Most evenings when the weather is nice, Marine Park resident Anne Vincent walks from the apartment garden, where she lives alone, to the nearby bocce courts to “get a game in.”
She loves to walk – and dance at parties. When she’s not playing bocce with the Marine Park Bocce Club, Anne plies her hand at bridge, Liverpool Rummy, or “whatever game is going around” at her favorite haunts; among them, St. Columba Golden Age Club, and the friendship club at Good Shepherd Church, where she was a daily communicant, until recently.
She reads daily, does the crossword puzzle, doesn’t need eyeglasses, possesses her hearing, all of her bottom teeth and eats three meals of “good plain food” a day – “no greasy food” – washed down by a glass of rosé wine. She walks up and down the flight of stairs in her apartment house “three or four times a day,” takes out her own garbage, cherishes her independence and doesn’t know who she’s going to vote for in the November elections because she doesn’t like Republicans, and she’s “not sure” about the Democrats anymore. “Not because of color, though, but because I don’t have confidence in them,” she adds, diplomatically.
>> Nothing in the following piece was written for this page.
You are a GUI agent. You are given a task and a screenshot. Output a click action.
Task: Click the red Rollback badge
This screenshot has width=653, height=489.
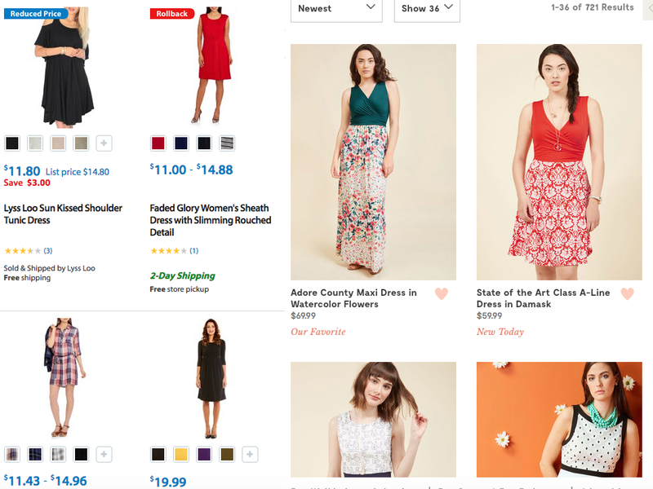171,13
The above wouldn’t be extraordinary at all – if Anne Vincent wasn’t 100 years old.
When the spry senior was born on July 1, 1908 in Carroll Gardens, World War I was years away, Teddy Roosevelt was president, a box of cornflakes cost 10 cents, the New Year’s Day ball made its debut drop in Time Square and women were banned from smoking in public.
The retired clerical worker for the New York Water Department is a serene, soft-spoken woman, with a mind for amusement and good conversation; a local living legend of sorts, in a modern world choking with chronic disease, co-dependence, stress and nonsense.
Those who know Anne have only fond words for her. “She’s sweet and kind and patient and a lot of fun,” says her bocce club president, Ellie Caporale. Adds Anne’s aide, Jacqueline, who stops by once a week to help with the shopping, “She’s a very nice woman, she loves people.”
Her humor is light and apparent: “Would you say I have any good points?” she chuckles, referring my question to Jacqueline.
Her modesty is as sweet when she prefaces a sentence with, “I don’t mean to be a big shot.”
She laughs off suggestions of her exceptionality by nonchalantly remarking, “I’m just an ordinary person.”
Her health and good looks, however, contradict her milestone age. A neat, trim woman with a thick head of white hair brushed neatly in a bob, and glowing skin which she cleans with simple soap, Anne is an anomaly in 2008 Brooklyn. Not because she is a centenarian, for the borough teams with them, but because few are as self-sufficient. Fewer still boast a clean bill of health from their doctors, take in some form of exercise regularly, or have her stamina.
Aside from Jacqueline’s visits, and bi-weekly ones from a cleaning lady, Anne, a widow without children, mostly manages by herself. That includes cultivating a social life many of us would envy, with friends calling her up, inviting her out and tossing surprise parties for this gentlewoman with whom they want to share a moment and make a memory.
“When you live to my age, you don’t have any more long-time friends left,” she says, brightly adding, “As the years go on, though, you make new friends.”
Age is just a three-digit number for the jewel-eyed elder, whose love of life and verve for venture has helped her cope with the loss of her mother at an early age, pass two World Wars, lose her beloved husband, William after 25 years of marriage, plus undergo two hip operations in her 90s, during which her doctors discovered that, amazingly, Anne didn’t suffer from a single age-related disease – a triumph she attributes to her genes and keeping a positive outlook.
“The Lord has been good to me, I try to keep cheerful, and friendly, and if someone doesn’t want to be friendly, I let it pass,” she discloses, noting, “Old people get demanding, I try not to be. Don’t worry about every little thing that comes up, it will all balance out eventually.”
Indeed it has for Anne Vincent, who is truly an example of one of Brooklyn’s more exceptional people, not for her earth-shattering discoveries, nor for her solutions to the world’s problems, (at least none that she divulged), but because she continues to live life as it was meant to be lived – with good spirit, and one memorable, productive, healthy, enjoyable day at a time.